Here's one at my university:
This example is one of a single undergraduate course picked somewhat at random.
For futher discussion of this issue, here is a press release by the Geological Society of America on what they have to say on the subject:
The Geological Society of America recognizes that the evolution of life stands as one of the central concepts of modern science. Research in numerous fields of science during the past two centuries has produced an increasingly detailed picture of how life has evolved on Earth.
Been there, done that, doesn't work. Not in that mood today.
When someone start a thread with an outright lie, it's pretty difficult to get into a conciliatory mood.
Show me that you know what evolution is, and I will show you evidence. If you don't know what it is you are opposing, how can you evaluate evidence?

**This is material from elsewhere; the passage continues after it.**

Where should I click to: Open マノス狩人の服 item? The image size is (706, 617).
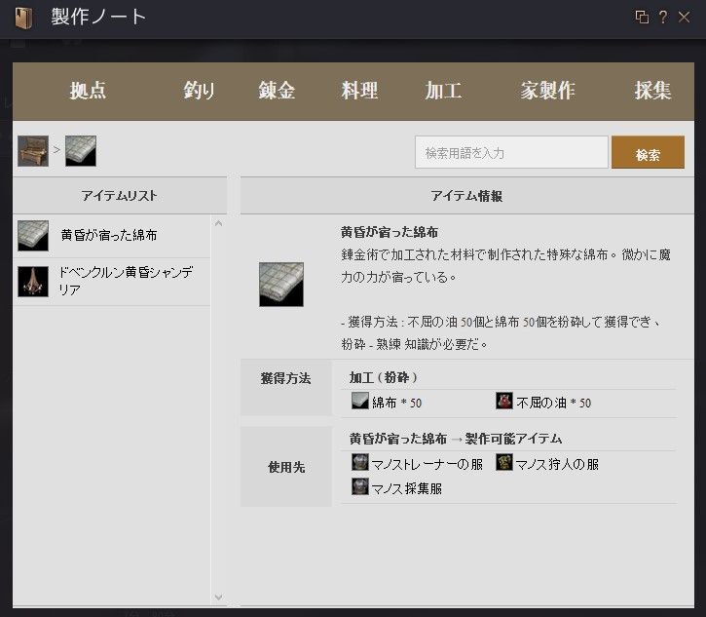pos(547,463)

You are assuming that the average FR Creationist is at all interested in learning something that might confound his or her comfortable state of abysmal scientific ignorance. No evidence of that has ever presented itself.
Spam placemarker. This was posted a couple of days ago, and hundreds of days before that.

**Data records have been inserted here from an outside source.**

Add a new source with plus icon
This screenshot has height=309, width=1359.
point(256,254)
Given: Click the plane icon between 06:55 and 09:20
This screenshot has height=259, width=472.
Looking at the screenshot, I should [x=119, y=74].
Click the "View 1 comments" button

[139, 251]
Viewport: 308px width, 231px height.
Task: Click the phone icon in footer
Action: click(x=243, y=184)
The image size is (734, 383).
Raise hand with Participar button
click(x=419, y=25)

"You are assuming that the average FR Creationist is at all interested in learning something that might confound his or her comfortable state of abysmal scientific ignorance."
I assumed wrong.
My bad.
It doesn't sound Godly at all all those links. In fact it reads more like anti-God.
Thanks for the warning.
O needless misunderstanding!
The fact is that's nowhere near true. It's a completely ignorant claim. Not stupid, mind, but definitely ignorant. Which is O.K. You've probably never read Darwin's works. Most people haven't. Even most modern biologists haven't. But nevertheless the fact is that Darwin put forth numerous lines of argument for both natural selection (his theory of mechanism) and for common descent (the inference that evolution has indeed occurred and that diverse, and probably all, living things are related by ordinary biological reproduction).
With respect to the latter you ignore, just for instance, an entire chapter in the Origin where Darwin marshaled a series of arguments from the facts of biogeography (the geographical distributions of living organisms).
He was probably a Dummie.
You mean a "DUmmie"? No. Politically Darwin was a conservative (in modern terminology, although a "liberal" in 19th Century terminology). He belonged to and was a partisan of the (English version of) the party of Lincoln: The Whig party, which in America became the Republican party.
Bonus question: how old is the Earth, according to your belief?